• **Exercise data**
------------------------------------------------------------------------

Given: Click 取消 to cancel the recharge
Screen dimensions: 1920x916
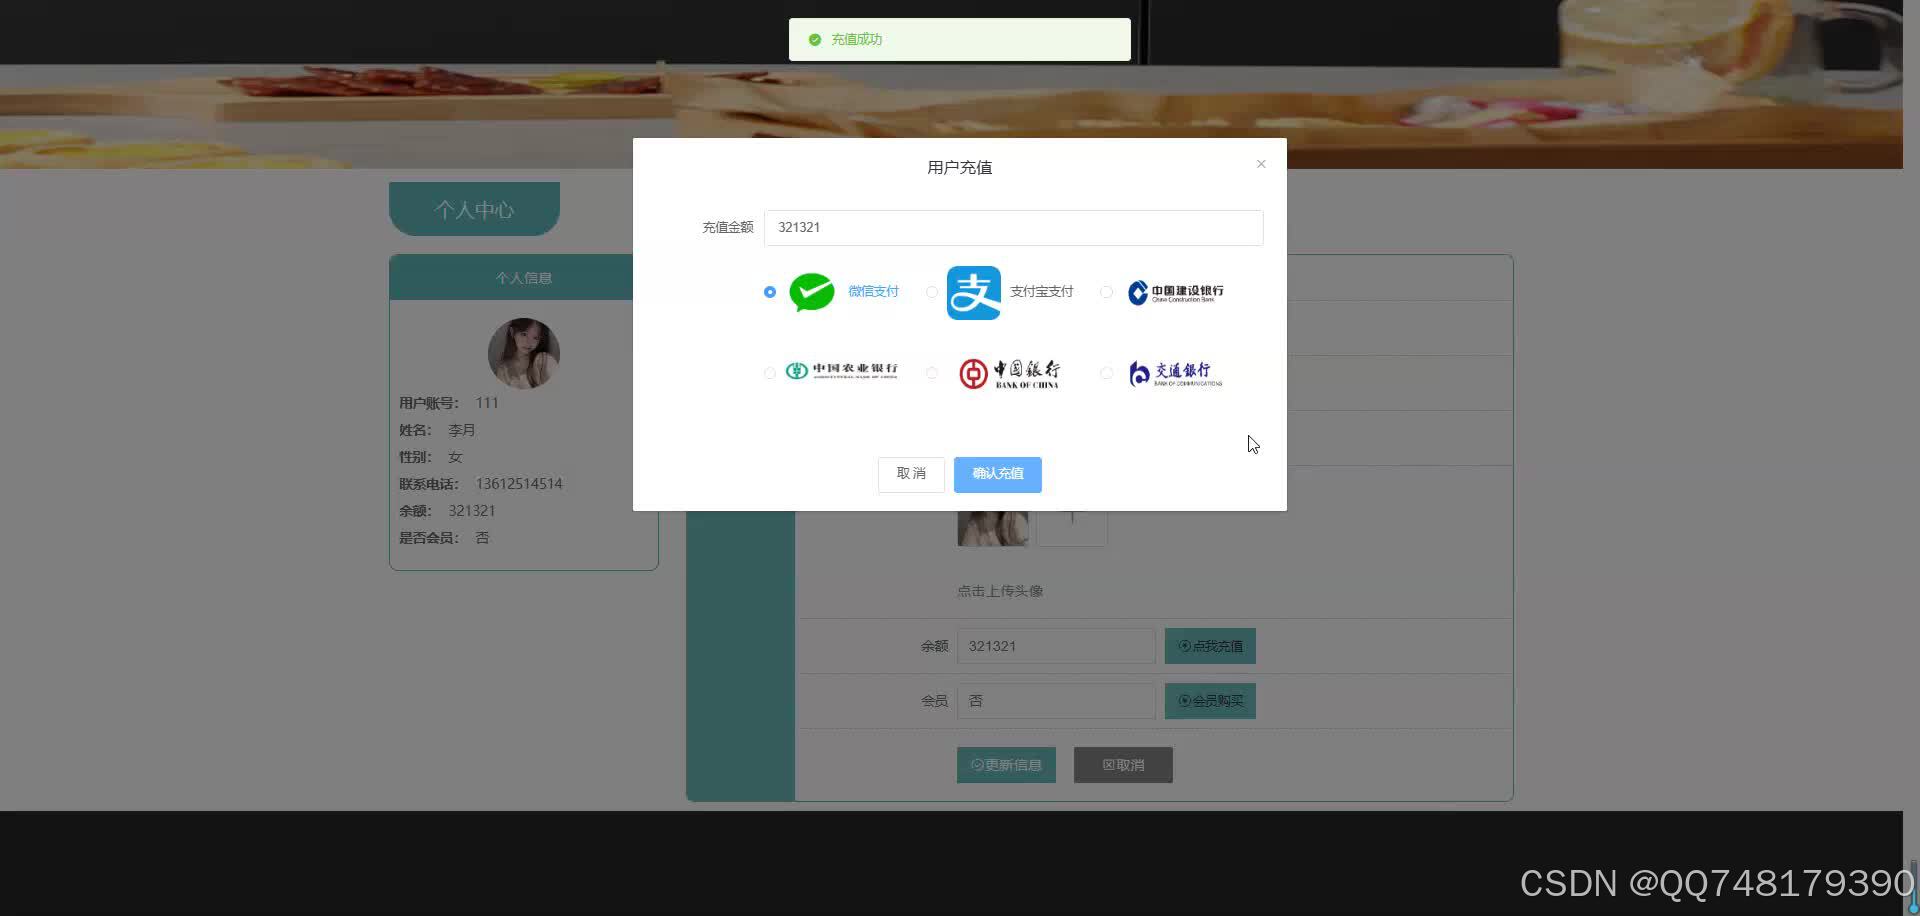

------------------------------------------------------------------------

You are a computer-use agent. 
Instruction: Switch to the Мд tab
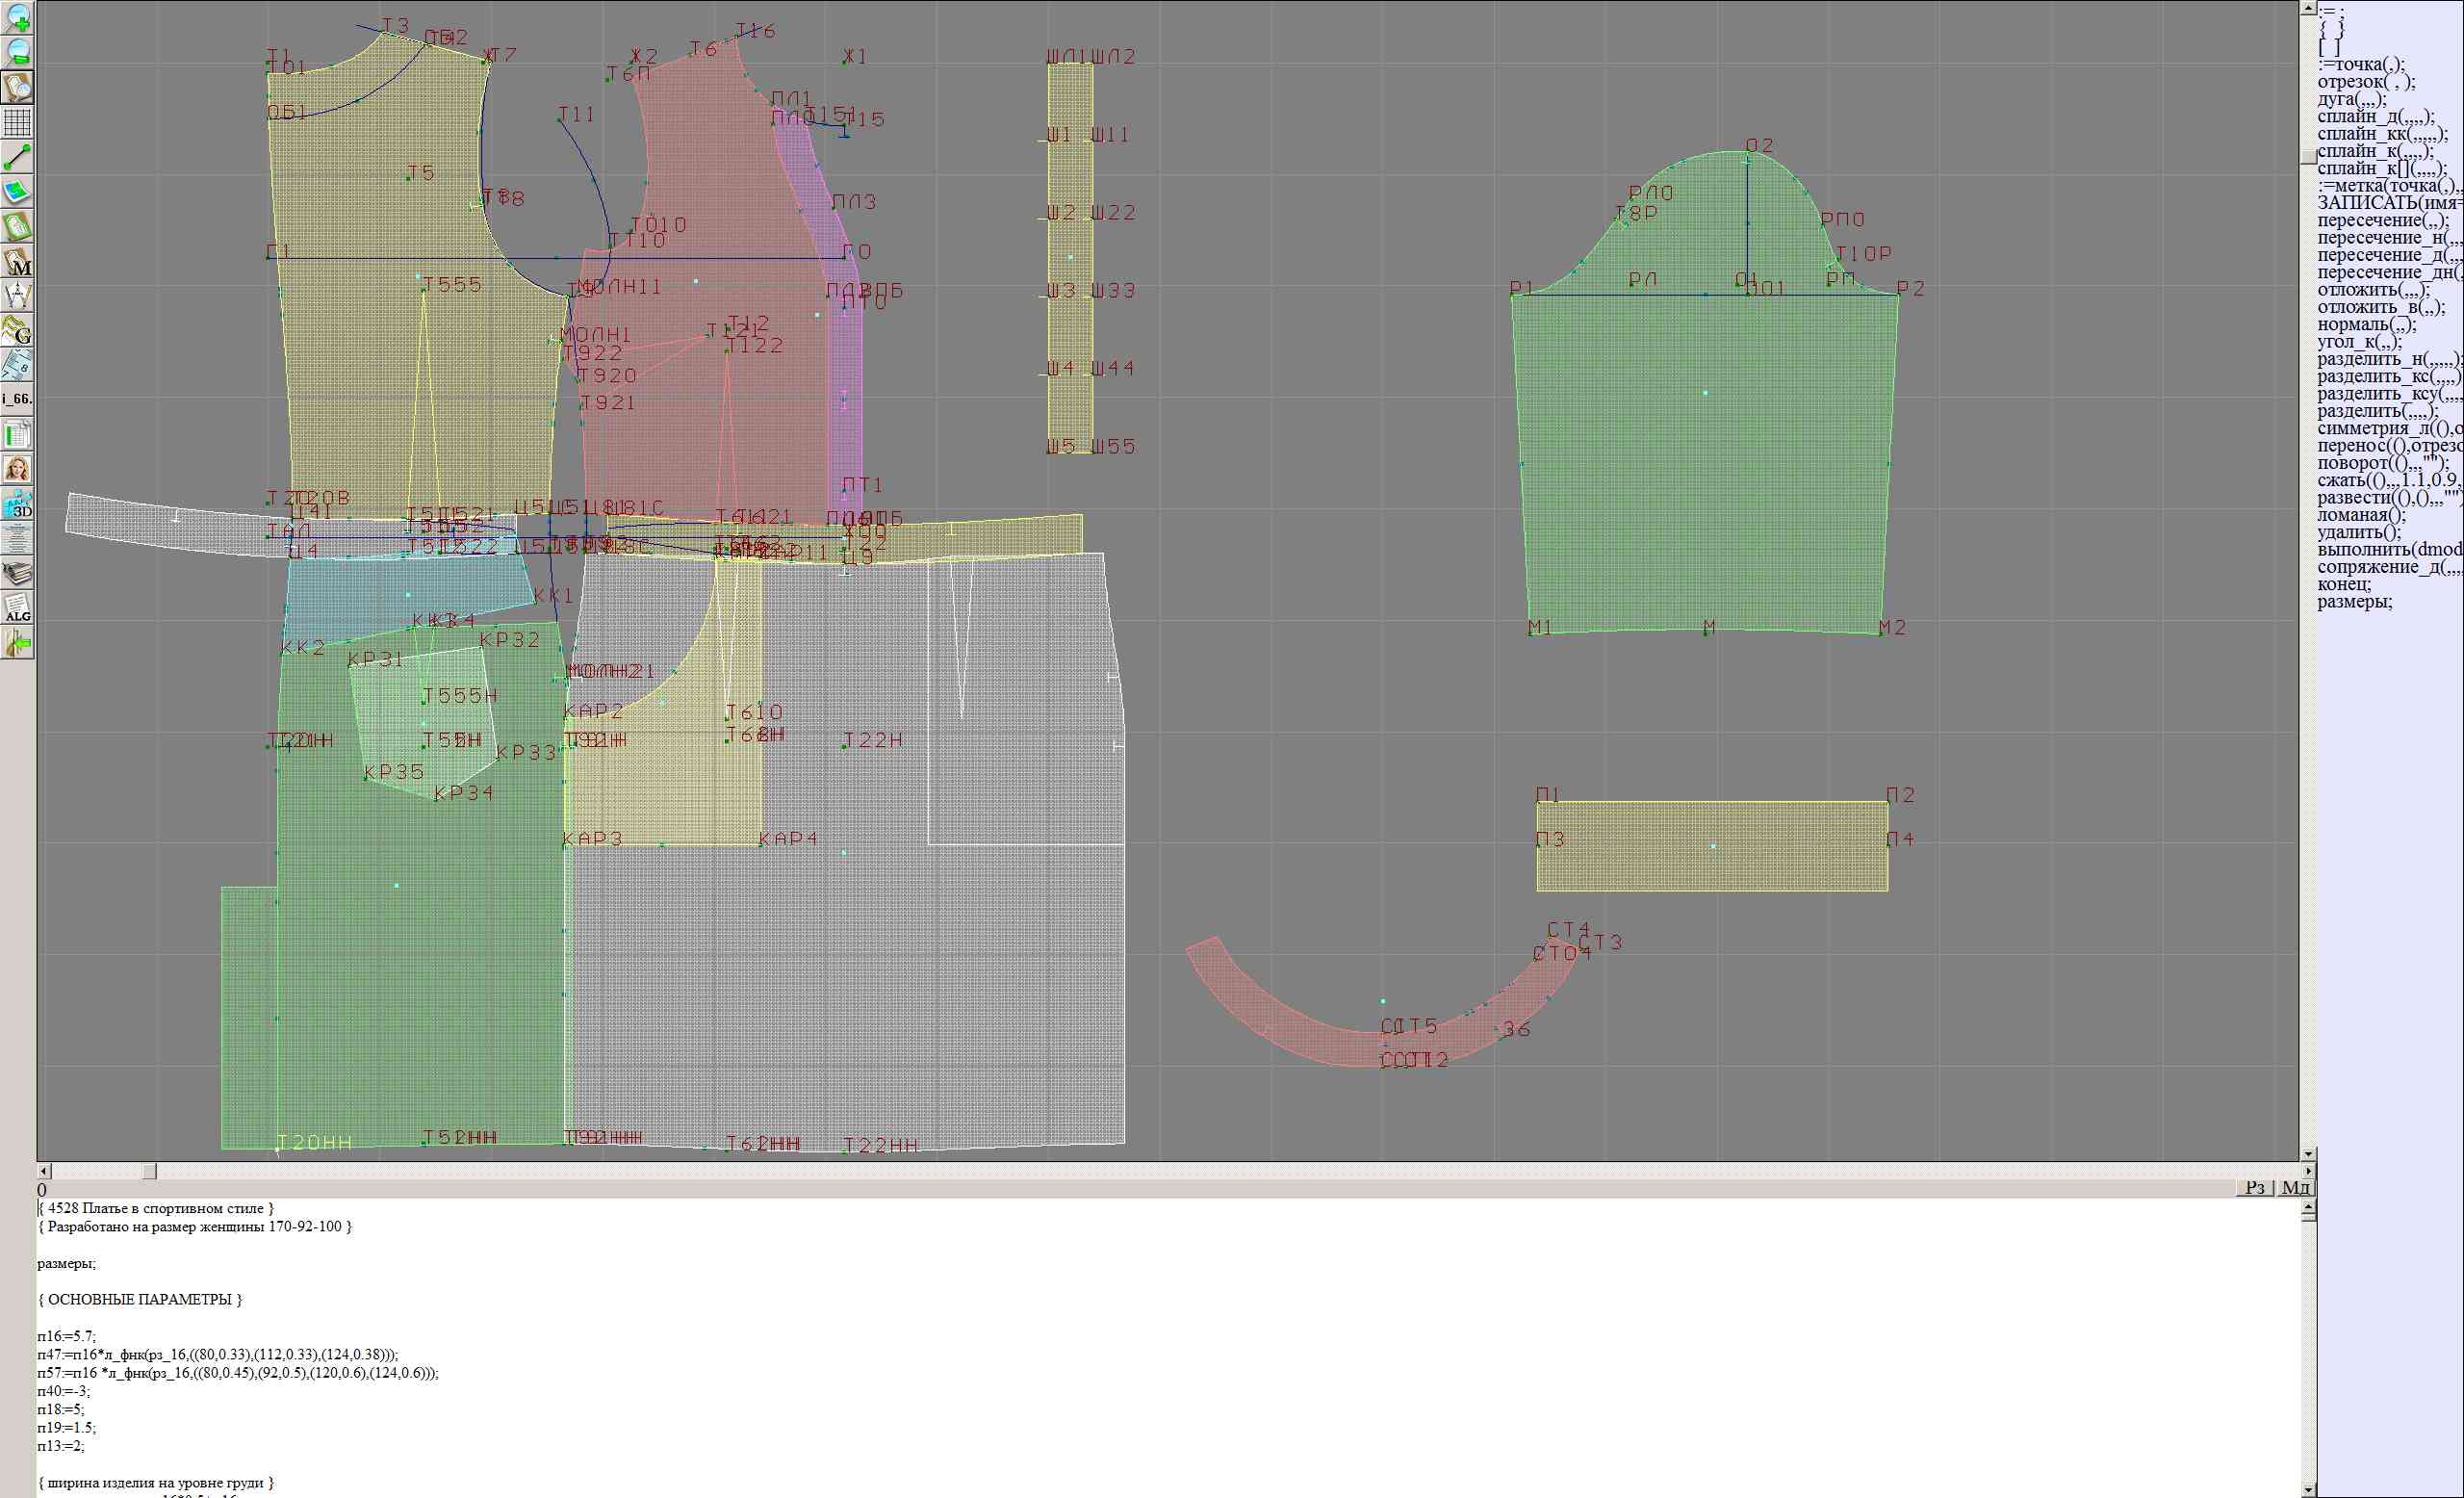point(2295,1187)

------------------------------------------------------------------------

• **Work to be completed**
Could you restate word for word the lines above from the one containing "Given: Click 取消 to cancel the recharge" through the one containing "Screen dimensions: 1920x916", both included, and nothing else?

• **Task response**
Given: Click 取消 to cancel the recharge
Screen dimensions: 1920x916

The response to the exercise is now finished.